Costs of realpolitik

There is no point in speculating about whether the Congress-led United Progressive Alliance regime will survive this evening’s vote of confidence in the Lok Sabha. Whether it does or does not will, arguably, make a difference. For one thing, it will have a direct bearing on whether the India-United States nuclear deal will be put through the next two stages — approval of the ‘India-specific’ safeguards agreement by the Board of Governors of the International Atomic Energy Agency, and an exemption from the Nuclear Suppliers Group — in time for the U.S. Congress to possibly fit it into its agenda and vote on it ahead of the November 4 election of President George Bush’s successor. As the whole world knows, the current political crisis revolves round the Manmohan Singh government’s decision to go ahead with operationalising this deal. This has been a political coup of sorts. It has involved the Congress party breaking with the Left, the third largest political grouping in the 14th Lok Sabha, which kept the minority government afloat for four-fifths of its elected term, and aligning itself with the fourth largest grouping, the Samajwadi Party, an ex-adversary. Nobody can claim with a straight face that the confidence vote will be exclusively or even predominantly on the merits of the nuclear deal. Nevertheless, the occasion has produced a fairly good debate on its import.
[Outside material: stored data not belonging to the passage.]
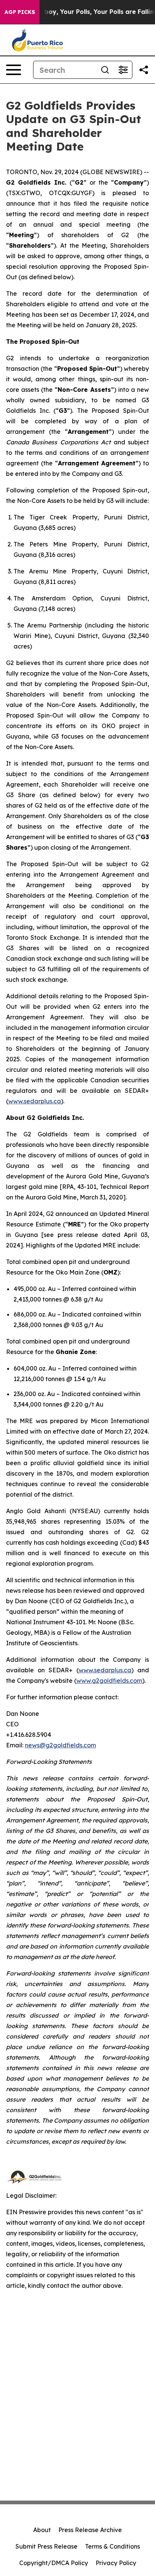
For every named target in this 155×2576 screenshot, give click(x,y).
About (42, 2530)
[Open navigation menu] (13, 69)
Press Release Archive (90, 2530)
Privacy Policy (116, 2563)
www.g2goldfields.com (109, 1680)
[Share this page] (143, 69)
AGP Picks (20, 12)
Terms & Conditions (112, 2546)
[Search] (105, 69)
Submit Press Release (46, 2546)
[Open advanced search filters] (123, 69)
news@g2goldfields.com (60, 1745)
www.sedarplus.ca (34, 1101)
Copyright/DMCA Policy (53, 2563)
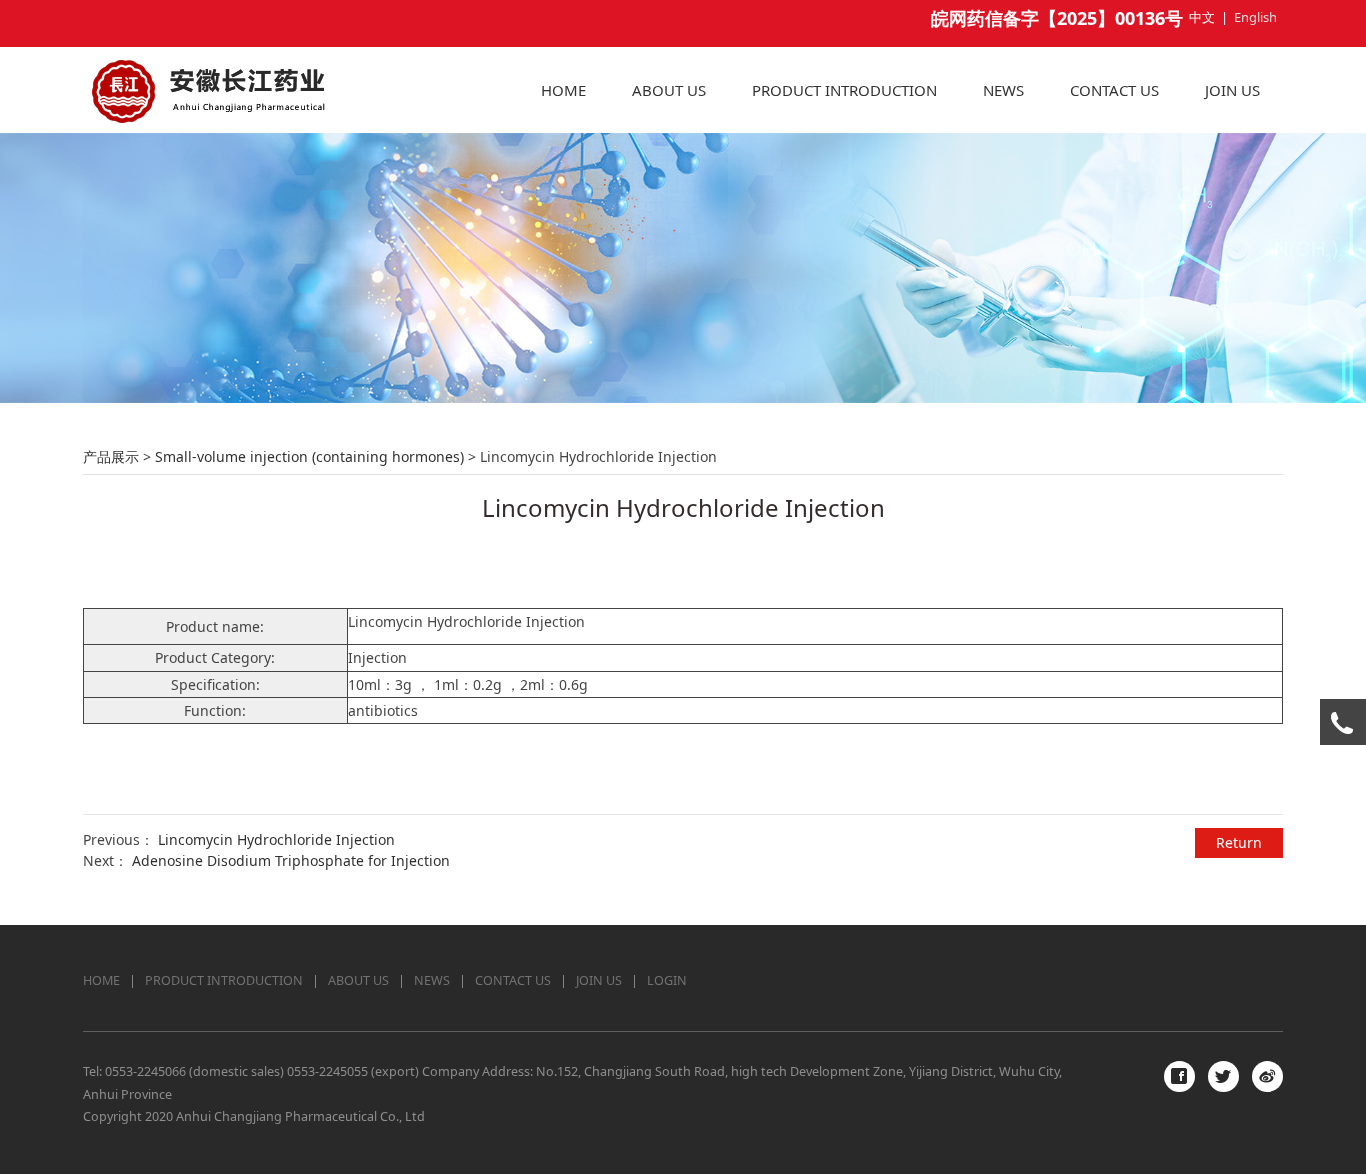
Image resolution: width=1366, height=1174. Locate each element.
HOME (563, 90)
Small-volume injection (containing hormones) (309, 456)
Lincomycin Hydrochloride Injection (276, 839)
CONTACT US (1114, 90)
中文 (1202, 17)
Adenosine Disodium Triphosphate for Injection (291, 860)
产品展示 (111, 456)
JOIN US (1232, 90)
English (1255, 17)
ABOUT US (669, 90)
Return (1239, 842)
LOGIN (667, 980)
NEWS (1003, 90)
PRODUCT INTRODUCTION (844, 90)
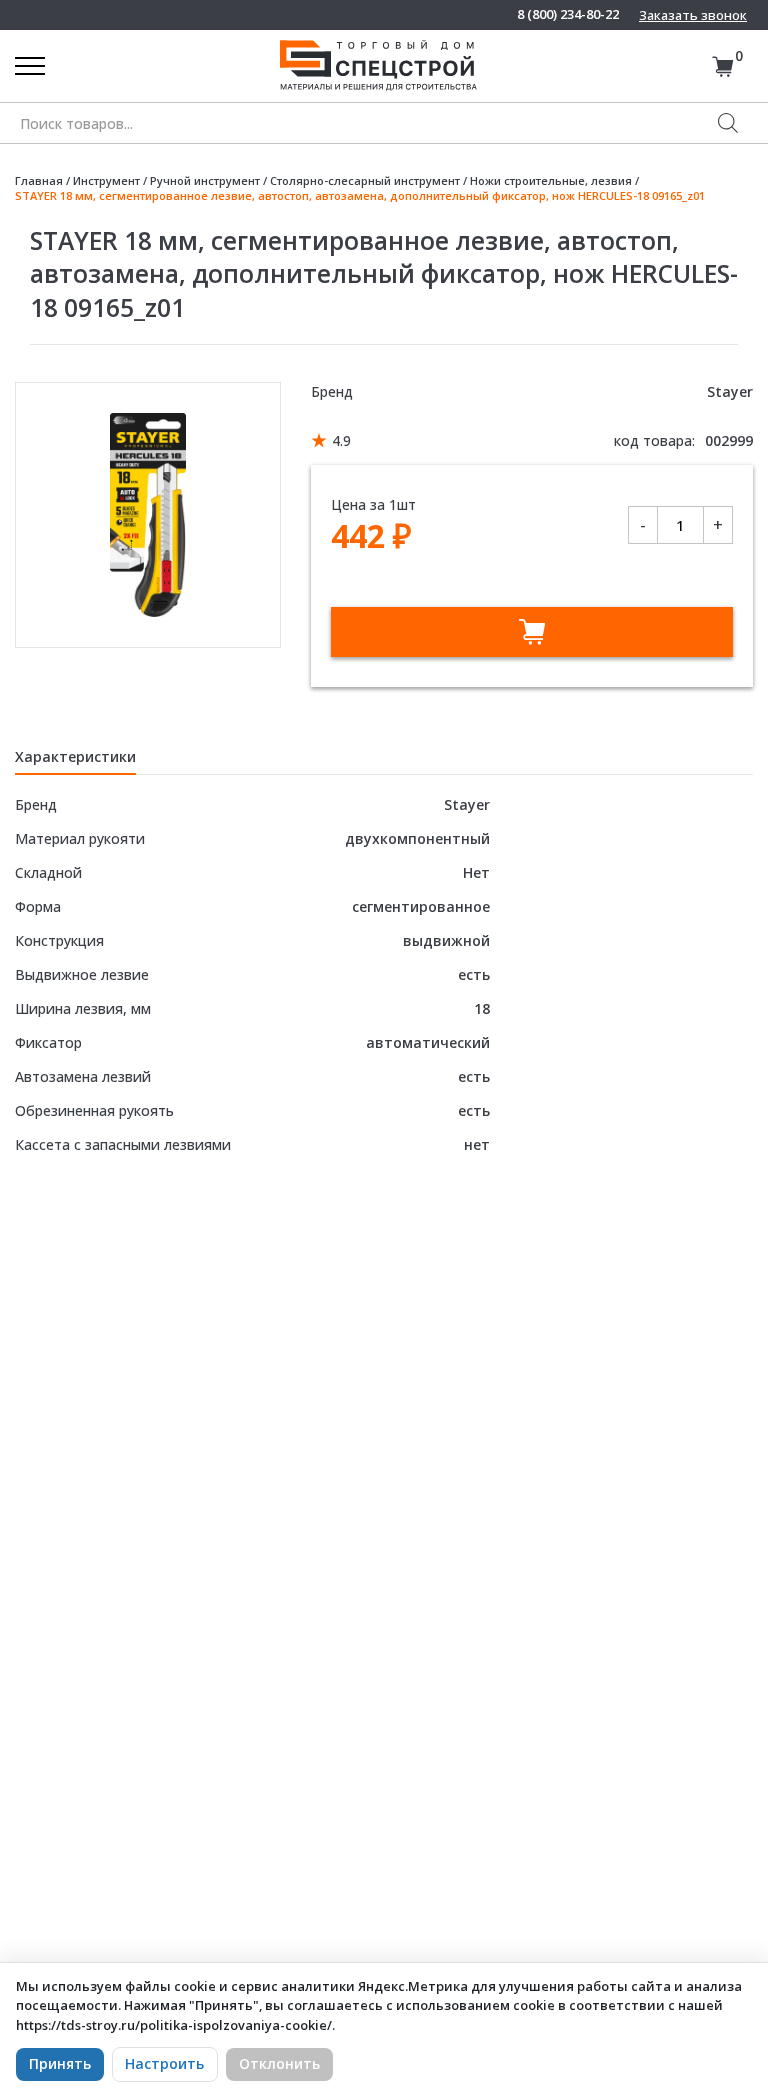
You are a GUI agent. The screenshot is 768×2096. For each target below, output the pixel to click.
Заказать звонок (693, 15)
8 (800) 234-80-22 (568, 14)
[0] (722, 66)
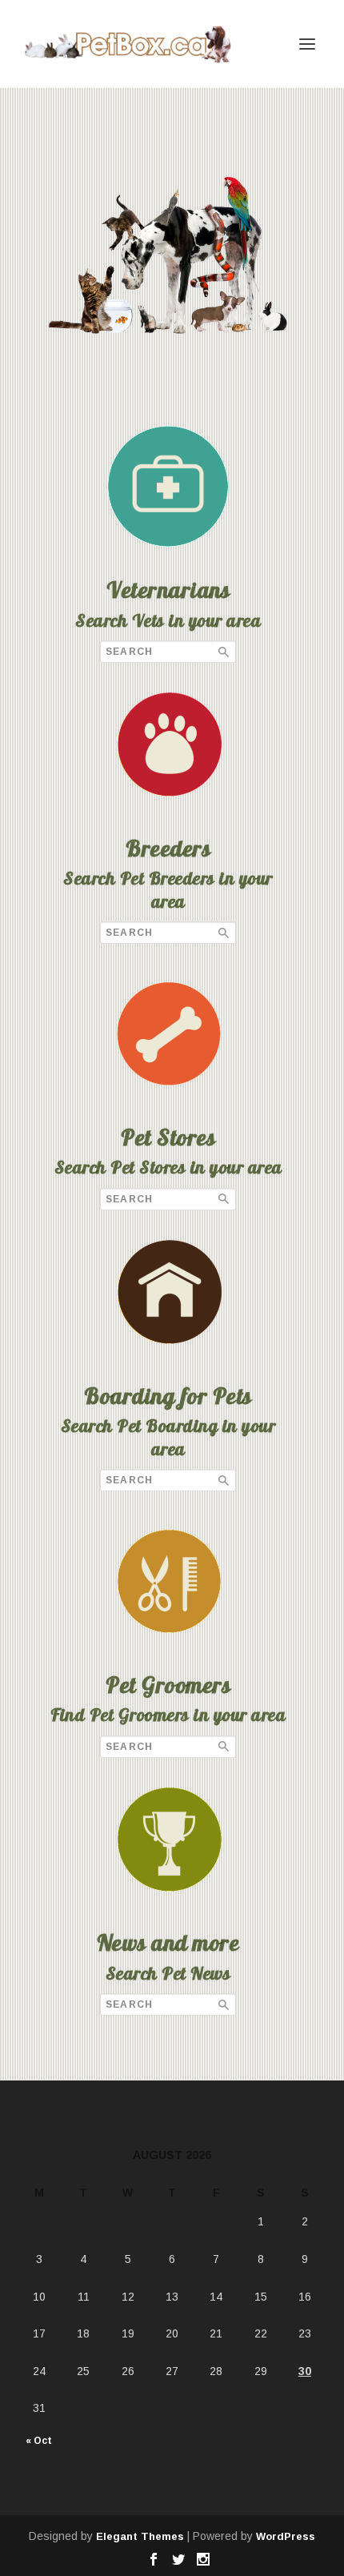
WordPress (285, 2536)
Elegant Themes (140, 2536)
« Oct (39, 2440)
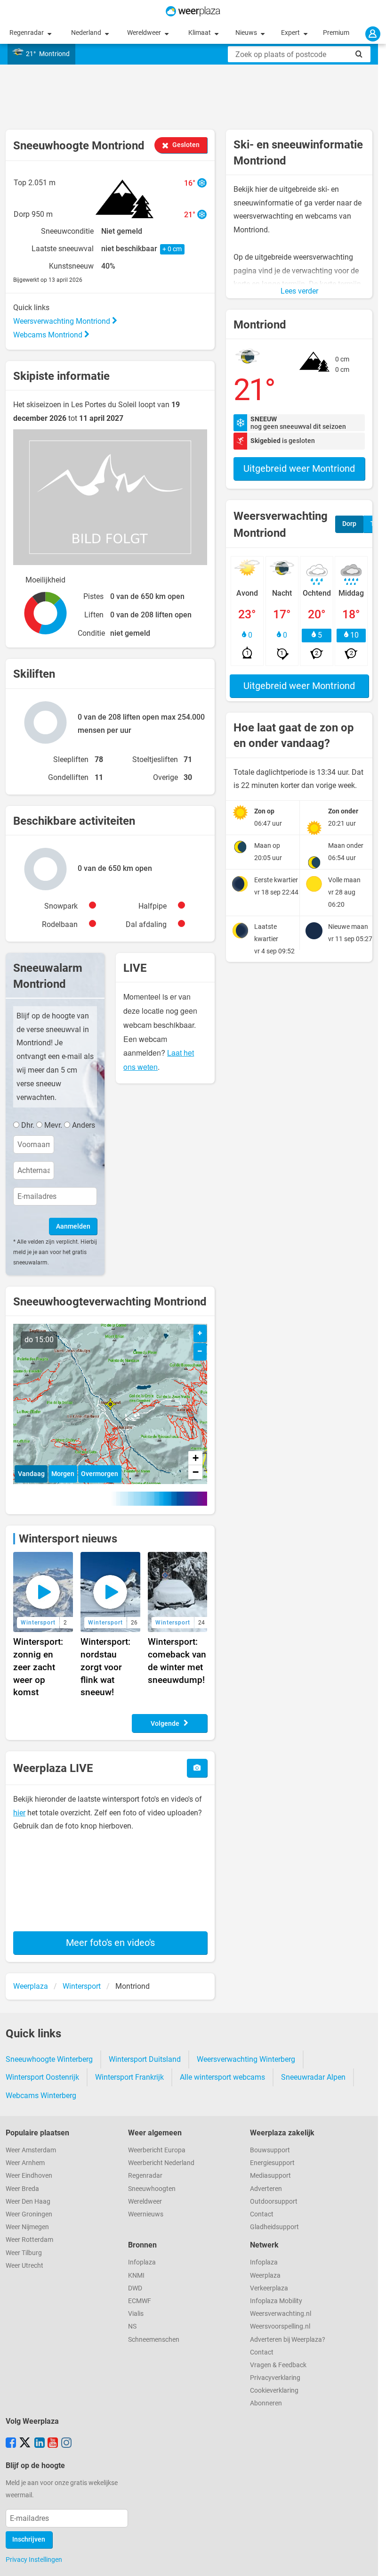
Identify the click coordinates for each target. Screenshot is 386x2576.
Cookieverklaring (274, 2391)
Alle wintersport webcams (222, 2077)
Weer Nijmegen (27, 2227)
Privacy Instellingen (34, 2559)
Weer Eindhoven (29, 2176)
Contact (261, 2214)
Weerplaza (265, 2276)
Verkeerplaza (269, 2288)
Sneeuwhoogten (152, 2189)
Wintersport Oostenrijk (42, 2077)
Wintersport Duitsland (145, 2059)
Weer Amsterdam (31, 2150)
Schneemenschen (153, 2340)
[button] (110, 1404)
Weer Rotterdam (29, 2240)
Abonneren (266, 2403)
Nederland (87, 33)
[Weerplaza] (193, 11)
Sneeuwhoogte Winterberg (49, 2059)
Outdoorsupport (274, 2202)
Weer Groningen (29, 2214)
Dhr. (27, 1125)
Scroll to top (370, 2560)
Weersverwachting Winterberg (246, 2059)
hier (19, 1812)
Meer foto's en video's (110, 1942)
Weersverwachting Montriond (62, 321)
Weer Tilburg (24, 2253)
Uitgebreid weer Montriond (299, 468)
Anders (83, 1125)
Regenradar (27, 33)
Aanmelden (73, 1226)
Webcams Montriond (48, 334)
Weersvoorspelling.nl (280, 2326)
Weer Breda (22, 2189)
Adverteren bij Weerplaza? (287, 2340)
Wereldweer (144, 33)
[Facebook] (11, 2444)
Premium (336, 33)
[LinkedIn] (39, 2444)
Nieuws (246, 33)
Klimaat (200, 33)
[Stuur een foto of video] (197, 1768)
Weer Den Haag (28, 2202)
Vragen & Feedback (278, 2365)
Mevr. (53, 1125)
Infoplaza (142, 2262)
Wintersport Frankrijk (129, 2077)
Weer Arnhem (25, 2163)
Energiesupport (272, 2163)
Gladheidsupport (274, 2227)
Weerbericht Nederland (161, 2163)
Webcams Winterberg (41, 2095)
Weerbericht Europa (156, 2150)
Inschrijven (28, 2539)
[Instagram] (66, 2444)
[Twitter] (25, 2444)
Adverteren (266, 2189)
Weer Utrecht (24, 2266)
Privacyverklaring (275, 2378)
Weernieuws (145, 2214)
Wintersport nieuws (68, 1538)
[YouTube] (53, 2444)
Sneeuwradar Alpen (313, 2077)
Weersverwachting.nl (280, 2314)
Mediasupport (270, 2176)
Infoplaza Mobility (276, 2301)
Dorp (349, 524)
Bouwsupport (270, 2150)
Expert (291, 33)
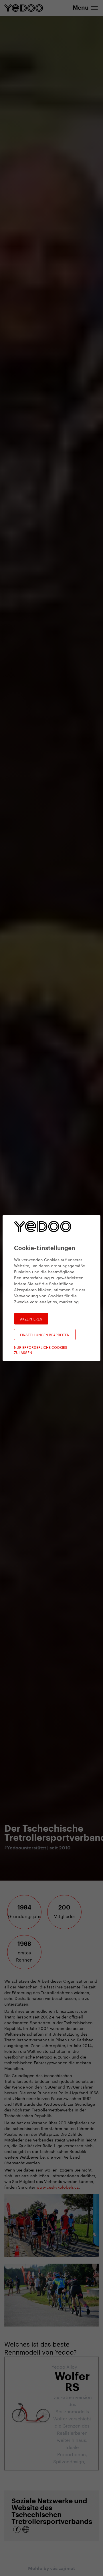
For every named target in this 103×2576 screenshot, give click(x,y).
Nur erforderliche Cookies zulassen (40, 1349)
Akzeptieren (31, 1318)
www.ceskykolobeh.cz (57, 2187)
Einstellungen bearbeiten (45, 1334)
The widespread political impression is that the outcome of the confidence vote will not materially affect the big stakes — the 15th general election, which is due by April-May 2009. Over the past year and more, the party ruling at the Centre has met with a string of Assembly election defeats. Its nervousness over what lies ahead will be heightened by the fact that this is a time of double-digit inflation and intense mass hardship caused by the steep rise in the prices of essential commodities. Half a dozen States are due to have Assembly elections in the remaining part of 2008. In this context, it is unlikely to matter a great deal whether the run-up to the general election will be a full eight months or half of that. Among other things, political drama has seen the Bahujan Samaj Party supremo and Uttar Pradesh Chief Minister, Mayawati, emerge as a central player on the national political stage. For the Congress, the cost of this exercise in realpolitik has been surreally high and could climb further. For the people of India, the recent goings-on — the kaleidoscopic shifts in loyalties among political groupings as well as individual MPs, the naked betrayals of trust, the bribes and inducements alleged and widely reported in the media, and the effects of corporate feuds imported into the political arena — raise the question whether the vote of confidence has not already become a confidence trick.